Follow us on

Free markets must beware creeping breakdown in legitimacy

by Dr Simon Longstaff
02 August 2018
BUSINESS AND PROFESSIONAL ETHICS;
THE ETHICS CENTRE

This article was written for, and first published on the Australian Financial Review

This much we know: a blistering series of scandals has led to a profound loss of trust – not just in Australia but across the developed world. Consequently, the issue of trust has become a hot topic – a new staple item on meeting agendas of cabinets, boards, conferences, etc. However, what if the spotlight being shone on the topic of trust is blinding us so that we fail to see a far greater risk lurking in the shadows – the potential loss of legitimacy?

The Ethics Centre has just published a paper that raises this possibility and sounds a warning that should be heeded by those of us who believe in the virtues of the market economy. We do not argue that trust is unimportant. Instead, we make the case that while individuals and institutions can (and do) survive a loss of trust, they rarely (if ever) survive a loss of legitimacy.
 

"We do not aruge that trust is unimportant. Instead, we make the case that while individuals and institutions can (and do) survive a loss of trust, they rarely (if ever) survive a loss of legitimacy."

At the core of our argument is a simple truth of economics. A reduction in trust can be compensated for by an increase in the "deadweight" costs of surveillance and enforcement. The classic case is the making of agreements. A high trust context can see agreements made on the basis of a low-cost handshake (or its equivalent). Low trust contexts are burdened with the high costs of detailed contracts, enforcement provisions, litigation, etc.

Bearing this in mind, we distinguish between the concepts of trust and legitimacy according to the following definitions:

Legitimacy is a recognised and well-founded right to claim a certain status, role or function.

Trust is a belief that a person or institution will perform their role or function in accordance with its obligations or where not bound by duty, in a predictable manner – often in accordance with its interests.

The less formal distinction is as follows: where low trust can be compensated for by a higher degree of checks and balances (deadweight costs), a loss of legitimacy cannot be compensated for at any cost.

Now, if you accept our argument that there is a difference between trust and legitimacy and that a loss of the latter is usually fatal, it soon becomes clear that some of our institutions are at grave risk. We see the early signs in a number of areas. In politics, it is not only political parties and politicians that risk losing legitimacy – it is the system of representative liberal democracy that is being called into question.

 

As the Lowy Institute has reported, a growing number of younger Australians doubt the capacity of democracy to respond to the challenges of modern life. In economics, there is growing scepticism about the legitimacy of an international economic order based on free trade and the operation of free markets. We see both trends converging in movements (sometimes dismissed and derided as mere populism) that are reshaping the political and economic landscapes in Europe, North America, Central America and at home.

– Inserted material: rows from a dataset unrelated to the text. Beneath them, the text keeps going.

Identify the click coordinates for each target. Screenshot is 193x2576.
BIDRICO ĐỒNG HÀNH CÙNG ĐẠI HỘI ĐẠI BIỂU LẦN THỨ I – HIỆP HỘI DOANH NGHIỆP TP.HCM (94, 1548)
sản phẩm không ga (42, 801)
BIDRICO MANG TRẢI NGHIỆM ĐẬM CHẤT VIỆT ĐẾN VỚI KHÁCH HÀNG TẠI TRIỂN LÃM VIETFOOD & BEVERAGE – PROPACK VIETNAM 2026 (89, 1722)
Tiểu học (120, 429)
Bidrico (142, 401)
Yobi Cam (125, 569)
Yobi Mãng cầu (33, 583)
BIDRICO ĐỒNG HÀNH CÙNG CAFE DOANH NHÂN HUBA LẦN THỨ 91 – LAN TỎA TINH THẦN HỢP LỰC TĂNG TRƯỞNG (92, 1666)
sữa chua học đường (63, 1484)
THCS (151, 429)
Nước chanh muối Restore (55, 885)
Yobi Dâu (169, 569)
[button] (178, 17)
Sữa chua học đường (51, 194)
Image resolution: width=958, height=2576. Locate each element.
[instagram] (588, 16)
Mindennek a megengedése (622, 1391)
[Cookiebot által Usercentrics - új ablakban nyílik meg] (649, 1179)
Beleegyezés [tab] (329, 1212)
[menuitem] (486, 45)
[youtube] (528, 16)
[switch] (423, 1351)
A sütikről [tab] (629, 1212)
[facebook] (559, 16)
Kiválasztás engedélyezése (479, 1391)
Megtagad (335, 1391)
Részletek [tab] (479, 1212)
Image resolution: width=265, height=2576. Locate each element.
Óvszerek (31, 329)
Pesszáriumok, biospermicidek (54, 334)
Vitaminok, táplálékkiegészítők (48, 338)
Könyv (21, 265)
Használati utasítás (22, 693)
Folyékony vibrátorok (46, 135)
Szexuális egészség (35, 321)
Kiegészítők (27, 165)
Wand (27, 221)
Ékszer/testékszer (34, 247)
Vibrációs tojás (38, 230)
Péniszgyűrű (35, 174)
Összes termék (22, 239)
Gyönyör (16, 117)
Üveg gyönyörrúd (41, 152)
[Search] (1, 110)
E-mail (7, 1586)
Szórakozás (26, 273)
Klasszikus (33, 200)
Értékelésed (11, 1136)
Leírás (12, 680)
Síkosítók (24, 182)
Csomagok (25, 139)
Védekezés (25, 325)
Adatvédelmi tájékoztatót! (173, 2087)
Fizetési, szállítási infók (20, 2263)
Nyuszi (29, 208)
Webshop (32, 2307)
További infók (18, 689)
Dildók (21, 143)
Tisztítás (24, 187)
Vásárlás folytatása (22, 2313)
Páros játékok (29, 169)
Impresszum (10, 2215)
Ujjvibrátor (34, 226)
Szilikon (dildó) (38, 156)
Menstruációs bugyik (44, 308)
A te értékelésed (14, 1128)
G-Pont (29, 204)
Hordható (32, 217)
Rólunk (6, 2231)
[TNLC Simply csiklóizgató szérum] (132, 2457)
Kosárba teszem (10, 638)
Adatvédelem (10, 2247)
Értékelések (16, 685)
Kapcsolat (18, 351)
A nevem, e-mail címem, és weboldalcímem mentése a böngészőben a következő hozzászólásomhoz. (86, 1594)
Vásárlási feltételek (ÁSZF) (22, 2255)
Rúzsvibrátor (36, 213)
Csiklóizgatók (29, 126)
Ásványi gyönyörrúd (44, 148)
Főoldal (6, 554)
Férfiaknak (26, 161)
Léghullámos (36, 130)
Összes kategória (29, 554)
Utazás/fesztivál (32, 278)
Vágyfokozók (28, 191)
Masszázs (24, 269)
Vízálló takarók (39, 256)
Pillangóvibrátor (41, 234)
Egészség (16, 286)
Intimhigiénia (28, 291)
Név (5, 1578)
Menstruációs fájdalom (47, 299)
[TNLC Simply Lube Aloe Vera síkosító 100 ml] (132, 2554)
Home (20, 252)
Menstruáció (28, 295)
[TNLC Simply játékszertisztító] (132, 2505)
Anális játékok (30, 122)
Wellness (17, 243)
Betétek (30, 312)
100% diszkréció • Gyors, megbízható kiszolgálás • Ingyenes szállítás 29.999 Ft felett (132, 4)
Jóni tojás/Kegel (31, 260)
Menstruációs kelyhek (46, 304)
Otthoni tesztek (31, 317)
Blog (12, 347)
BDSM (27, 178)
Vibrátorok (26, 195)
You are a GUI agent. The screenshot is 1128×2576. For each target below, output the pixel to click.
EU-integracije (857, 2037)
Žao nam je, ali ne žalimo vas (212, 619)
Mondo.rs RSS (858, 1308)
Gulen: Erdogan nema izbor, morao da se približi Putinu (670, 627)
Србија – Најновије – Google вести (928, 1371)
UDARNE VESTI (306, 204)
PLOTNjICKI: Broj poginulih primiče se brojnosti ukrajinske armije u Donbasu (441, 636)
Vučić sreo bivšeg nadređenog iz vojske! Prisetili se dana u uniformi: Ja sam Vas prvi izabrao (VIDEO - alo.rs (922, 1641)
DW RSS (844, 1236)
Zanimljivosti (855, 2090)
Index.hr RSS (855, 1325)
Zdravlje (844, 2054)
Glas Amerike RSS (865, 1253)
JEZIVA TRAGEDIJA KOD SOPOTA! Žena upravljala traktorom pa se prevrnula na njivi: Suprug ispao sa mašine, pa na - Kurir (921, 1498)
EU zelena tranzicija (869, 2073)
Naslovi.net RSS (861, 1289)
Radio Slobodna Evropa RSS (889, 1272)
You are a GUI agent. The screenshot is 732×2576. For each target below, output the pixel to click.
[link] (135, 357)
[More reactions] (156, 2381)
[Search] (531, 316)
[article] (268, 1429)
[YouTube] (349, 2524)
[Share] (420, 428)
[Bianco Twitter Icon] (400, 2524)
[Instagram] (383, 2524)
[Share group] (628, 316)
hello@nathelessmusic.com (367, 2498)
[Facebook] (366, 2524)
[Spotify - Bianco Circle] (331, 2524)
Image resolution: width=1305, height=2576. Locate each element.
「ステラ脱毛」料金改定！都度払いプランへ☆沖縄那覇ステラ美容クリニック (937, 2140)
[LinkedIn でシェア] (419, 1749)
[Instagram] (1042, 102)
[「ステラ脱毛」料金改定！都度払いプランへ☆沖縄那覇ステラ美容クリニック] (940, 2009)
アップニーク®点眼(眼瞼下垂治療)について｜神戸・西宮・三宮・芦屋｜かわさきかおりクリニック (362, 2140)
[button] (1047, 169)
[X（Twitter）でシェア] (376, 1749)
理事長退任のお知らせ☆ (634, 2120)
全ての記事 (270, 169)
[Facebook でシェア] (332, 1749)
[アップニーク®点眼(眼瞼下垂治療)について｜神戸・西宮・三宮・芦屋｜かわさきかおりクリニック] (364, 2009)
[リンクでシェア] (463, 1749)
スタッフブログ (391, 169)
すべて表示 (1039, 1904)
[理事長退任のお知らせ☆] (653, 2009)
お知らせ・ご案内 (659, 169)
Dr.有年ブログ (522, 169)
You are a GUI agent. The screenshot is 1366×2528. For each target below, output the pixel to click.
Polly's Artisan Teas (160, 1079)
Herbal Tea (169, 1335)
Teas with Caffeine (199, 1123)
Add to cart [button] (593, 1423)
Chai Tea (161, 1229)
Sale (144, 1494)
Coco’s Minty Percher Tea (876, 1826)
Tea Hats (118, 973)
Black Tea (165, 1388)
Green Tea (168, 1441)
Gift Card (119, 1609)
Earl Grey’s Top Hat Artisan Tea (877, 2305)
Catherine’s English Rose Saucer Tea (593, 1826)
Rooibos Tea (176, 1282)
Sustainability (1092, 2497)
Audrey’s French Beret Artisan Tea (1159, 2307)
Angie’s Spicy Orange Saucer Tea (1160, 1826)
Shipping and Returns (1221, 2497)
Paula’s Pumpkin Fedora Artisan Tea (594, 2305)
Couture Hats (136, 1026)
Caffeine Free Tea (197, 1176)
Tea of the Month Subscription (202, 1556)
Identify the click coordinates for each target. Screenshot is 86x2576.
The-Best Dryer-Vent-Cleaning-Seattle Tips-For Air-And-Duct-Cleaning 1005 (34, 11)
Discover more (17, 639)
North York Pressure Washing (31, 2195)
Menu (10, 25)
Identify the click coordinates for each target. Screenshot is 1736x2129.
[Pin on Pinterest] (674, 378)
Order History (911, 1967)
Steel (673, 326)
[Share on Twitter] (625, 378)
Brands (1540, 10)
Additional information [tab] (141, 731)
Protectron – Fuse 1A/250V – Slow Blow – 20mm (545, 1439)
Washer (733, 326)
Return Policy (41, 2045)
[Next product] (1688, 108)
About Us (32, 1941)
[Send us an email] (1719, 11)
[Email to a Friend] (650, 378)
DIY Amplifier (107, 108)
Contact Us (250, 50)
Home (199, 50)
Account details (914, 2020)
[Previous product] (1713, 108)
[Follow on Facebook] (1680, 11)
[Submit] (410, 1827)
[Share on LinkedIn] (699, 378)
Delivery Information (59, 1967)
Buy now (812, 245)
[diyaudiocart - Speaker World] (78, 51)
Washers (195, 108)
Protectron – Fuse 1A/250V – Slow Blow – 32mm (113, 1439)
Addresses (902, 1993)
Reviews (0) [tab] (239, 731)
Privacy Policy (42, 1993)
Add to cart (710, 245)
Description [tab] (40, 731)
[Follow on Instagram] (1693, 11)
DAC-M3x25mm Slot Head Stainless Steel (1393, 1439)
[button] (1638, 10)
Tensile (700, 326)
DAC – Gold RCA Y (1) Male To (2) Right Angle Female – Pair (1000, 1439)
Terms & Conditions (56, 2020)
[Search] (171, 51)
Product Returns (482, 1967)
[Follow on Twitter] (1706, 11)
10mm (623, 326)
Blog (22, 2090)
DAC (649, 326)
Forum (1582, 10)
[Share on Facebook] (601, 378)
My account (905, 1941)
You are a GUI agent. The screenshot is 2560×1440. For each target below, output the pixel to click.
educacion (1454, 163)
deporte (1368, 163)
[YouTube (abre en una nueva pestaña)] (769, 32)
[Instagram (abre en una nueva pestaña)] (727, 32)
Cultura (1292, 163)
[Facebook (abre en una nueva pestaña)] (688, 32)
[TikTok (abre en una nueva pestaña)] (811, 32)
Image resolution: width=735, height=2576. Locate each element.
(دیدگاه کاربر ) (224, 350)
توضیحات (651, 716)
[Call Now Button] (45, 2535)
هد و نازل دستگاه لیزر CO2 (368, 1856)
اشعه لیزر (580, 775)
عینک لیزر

The great risk in this is that each and every part of the political and economic ecosystem becomes tarred by the same brush – with the spiral of decline sucking in all … the good, the bad and the indifferent … without distinction.

For its part, The Ethics Centre has a long history of calling attention to the ethical underpinnings of the free market … recalling that Adam Smith championed markets as the means by which to bring prosperity to all (and not just a few). We (again) make the case for free markets in this latest paper – but go one step further by outlining some core principles that we think should be adopted by corporations if they are to help maintain the legitimacy of the system upon which they ultimately depend.

 

At one level, the headline principles are deceptively simple: respect people, do no harm, be responsible and be transparent and honest. However, rather than simply state self-evident pieties, we have tied these principles back to the underlying concept of free markets as tools for increasing the stock of common good and mechanisms that can only function, as intended, if participants do not lie, cheat or use their power oppressively.
 

"Businesses are struggling to develop enabling connections with communities. Their efforts are embedded in conversations about trust, social licence, shared value and so on."


Businesses are struggling to develop enabling connections with communities. Their efforts are embedded in conversations about trust, social licence, shared value and so on. There are major programs to increase transparency – often as an alternative to trust (which makes transparency unnecessary). We argue that the problem with all of these efforts – well-intentioned as they are – is that they fail to address the larger problem of a system whose parts are progressively undermining the legitimacy of the whole.

The good news is that the unravelling is reversible – that some fairly straightforward measures can be applied … but only if we rediscover the purpose of the free market and the economic actors that it sustains – for the good of all.